In the spring of 1944, Massigli on the behalf of General de Gaulle presented an offer to Prime Minister Winston Churchill and Foreign Secretary Sir Anthony Eden for a "Third Force" in the postwar world standing between the Soviet Union and the United States that was to comprise the United Kingdom, France and Belgium, which to integrate their defence and economic policies and jointly control the western half of Germany. The British were not initially interested in the proposal, while de Gaulle was always cool to the idea of British involvement in the "Third Force" concept, and had only agreed to British participation to allay Belgian concerns about post-war French domination. Moreover, de Gaulle had imposed as a precondition for British participation that London should support France annexing the Ruhr and Rhineland regions of Germany after the war, a demand the British rejected. In 1944, Massigli came into conflict with Gaston Palewski, de Gaulle's right-hand man, as Massigli wanted to report directly to General de Gaulle, a privilege that Palewski sought to eliminate.

As foreign minister, Massigli was involved in drawing up plans in the spring of 1944 to purge the Quai d'Orsay of Vichy supporters and of allowing those who served in the Resistance to join the Quai d'Orsay. In the summer of 1944, French Communist members of the Consultative Assembly attacked him as an anti-Soviet, accusing Massigli (correctly) of opposing de Gaulle's plans for an alliance with the Soviet Union and of preferring an alliance with Britain instead. After Pierre Viénot, who served as the de facto ambassador to Britain, died in July 1944, Massigli expressed the wish to Eden to take over his position, saying he was not a political man and was uncomfortable with the hostile questions in the Consultative Assembly and with quarreling with Palewski.

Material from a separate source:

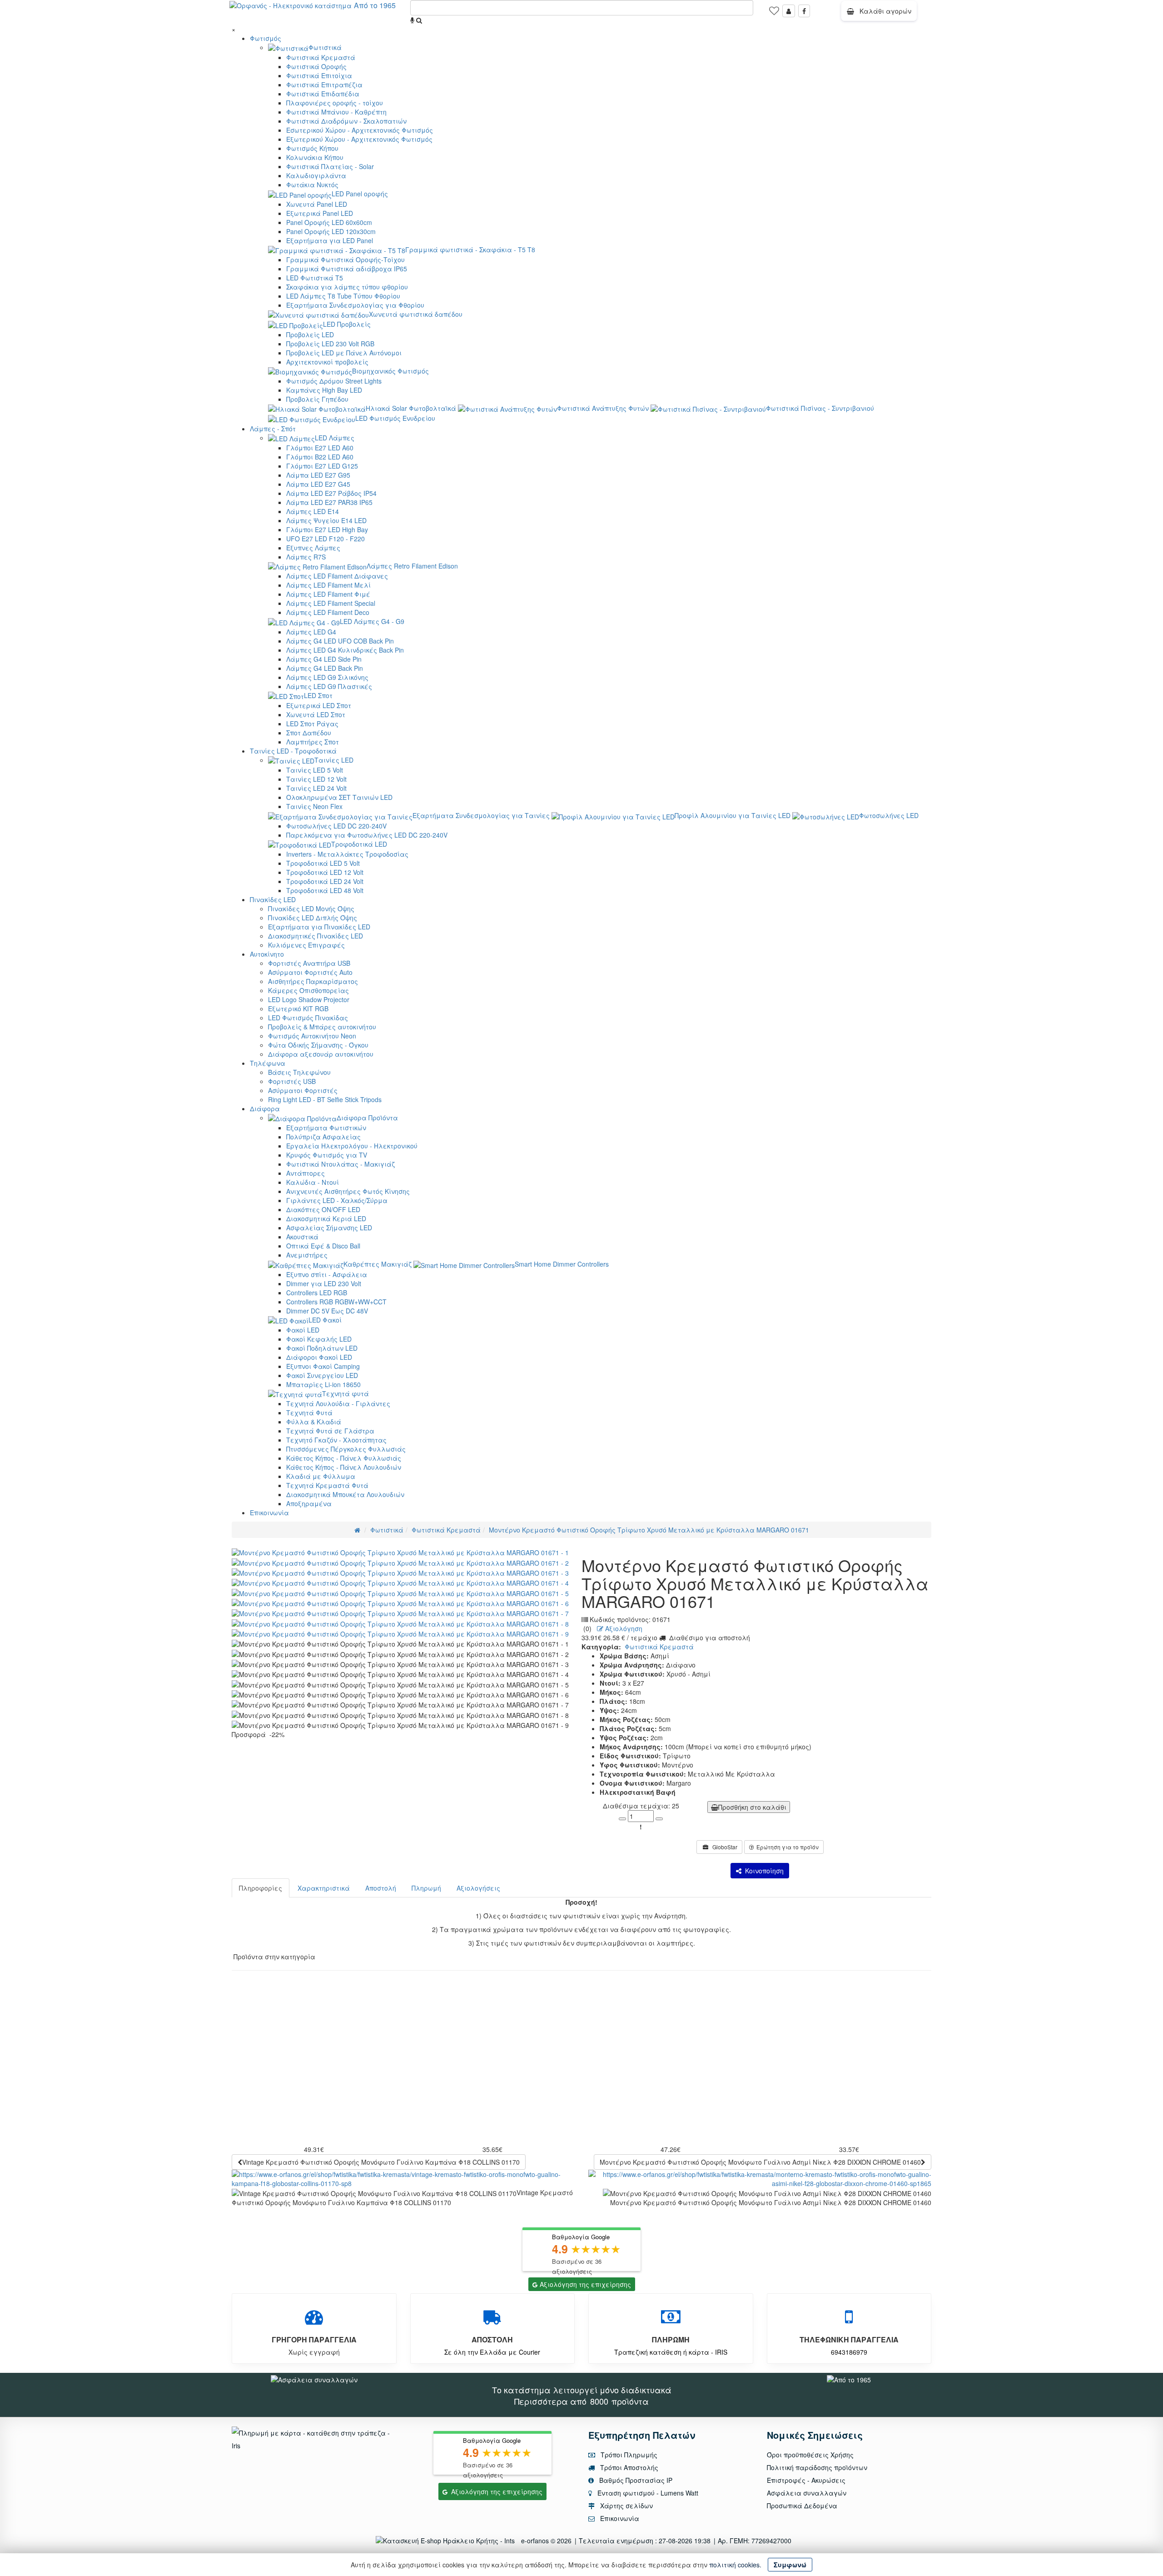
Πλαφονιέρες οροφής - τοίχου (334, 102)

Massigli had an excellent working relationships with Eden, his private secretary Sir Oliver Harvey, and with Alfred Duff Cooper who served as the de facto British ambassador to the Free French, and felt he might serve France better by working in London.

In 1944, de Gaulle decided that the Anglophile Massigli was too pro-British for his liking and demoted him to Ambassador to London. From August 1944 until June 1954, Massigli was the French Ambassador to the Court of St. James's. Massigli himself welcomed the demotion, saying he would be happier in London than in Paris. When Massigli arrived in London, he was unable to present his credentials to King George VI at Buckingham Palace owing to the ambiguity about whether the Committee of National Liberation was the government of France. Eden wanted to recognise de Gaulle's government, but the Americans maintained an "anybody but de Gaulle" attitude, and Churchill was unwilling to antagonise Roosevelt over the issue. In a note to Eden, Massigli wrote that the French view on Britain's unwillingness to extend full diplomatic recognition would change from "bewilderment to one of irritation". In August 1944, Massigli lobbied Winston Churchill for allowing a greater French role in the war in the Far East as the best way of ensuring that French Indochina stay French after World War II had ended. In October 1944, Britain finally gave de Gaulle's government full recognition as Massigli argued that the continuing refusal was damaging Britain's image in France, to be followed by the United States a month later. After achieving full recognition, Massigli wanted an Anglo-French alliance as he disapproved of the alliance that de Gaulle was negotiating with the Soviet Union, which he was to sign in Moscow in December 1944. In November 1944, when Churchill visited Paris, he presented to de Gaulle his offer for an Anglo-French pact, which Massigli urged the General to accept, but which de Gaulle refused.

==Cold War==
During his time in Britain, Massigli was very involved in the debates about the Cold War and European integration. Massigli believed that persistent Anglo-French misunderstandings during the interwar period had led to the "great disaster of 1940", and he saw it as his mission to prevent new misunderstandings in the postwar world. One principal misunderstanding was the widespread belief in Britain that it was not a European power and could disengage from Continental European affairs. Massigli was strongly opposed to the vision of European federation of Jean Monnet but urged the creation of an Anglo-French bloc, which would be the dominant power in Europe. Massigli's wartime experiences left him with a distrust of the United States and a belief that only close Anglo-French co-operation would provide the basis of peace in Europe. He did not favor neutrality in the Cold War but felt that both British and French interests were best served by working closely together and keeping a certain distance from the United States. Because of his work with de Gaulle during the war, Massigli was considered to be one of "the General's men" at the Quai d'Orsay.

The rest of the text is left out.